UMaine Graduate Student Collaborates with Cheese Maker on Omega-3 Fortified Cheese

Contact: Brianna Hughes, 207-837-2872

ORONO – What do goats and fish have in common?  Not much until UMaine graduate student Brianna Hughes and Seal Cove Farm proprietor Barbara Brooks got together to talk about fortifying goat cheese with highly purified omega-3-rich fish oil.

The project, funded by Maine Technology Institute, blends the mission of the University of Maine and the focus of its Department of Food Science and Human Nutrition to deliver a new line of heart-healthy artisan cheese for Seal Cove Farm.

Seal Cove Farm, established in 1976, is situated in Lamoine, Maine and produces approximately 700 pounds of cheese per week in season. The farm continually offers new varieties of cheese and is expanding to anticipate consumer demands.

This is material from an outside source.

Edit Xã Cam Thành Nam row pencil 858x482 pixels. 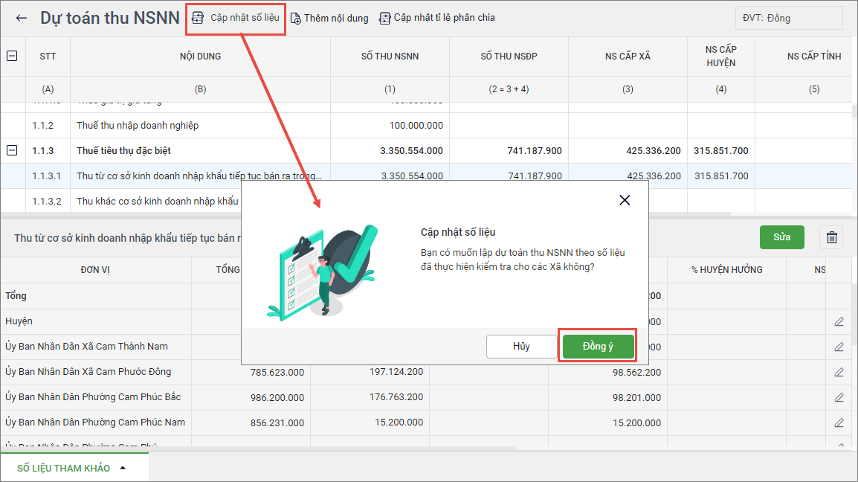[x=839, y=347]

As one of the fastest growing trends in the food industry, omega-3 fish oil research is one of the focuses in associate professor of food science and human nutrition Denise Skonberg’s lab in Hitchner Hall. Her graduate student Brianna Hughes has been working on omega-3 fortification of cheese as part of her master’s thesis project, and when the opportunity to work with Brooks was presented by Beth Calder, food science specialist with UMaine’s Cooperative Extension, it was a perfect fit for everyone, according to Skonberg.

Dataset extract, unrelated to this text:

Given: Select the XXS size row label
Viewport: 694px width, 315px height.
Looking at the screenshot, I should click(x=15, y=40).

The cheese is made with fresh milk from Seal Cove Farm, using the farm’s proprietary recipe for a creamy goat cheese more commonly called chevre.  It is a three-day process from the time the milk is pasteurized, cultured, set and separated; it is this lengthy process that produces the celebrated Seal Cove Farm chevre.  The combination of a healthy, calcium-rich cheese, plus the addition of omega-3-rich oil is now ready for consumer feedback.

On Wednesday, Dec. 9, between 11 a.m.-2 p.m. and 4 p.m.-6 p.m., a public tasting of four of the omega-3 fortified cheeses was scheduled at the Consumer Testing Center, Room 158, Hitchner Hall. The sensory test gauges consumer interest in the fortified cheese, as well as to see how consumers like the addition of the omega-3 oil.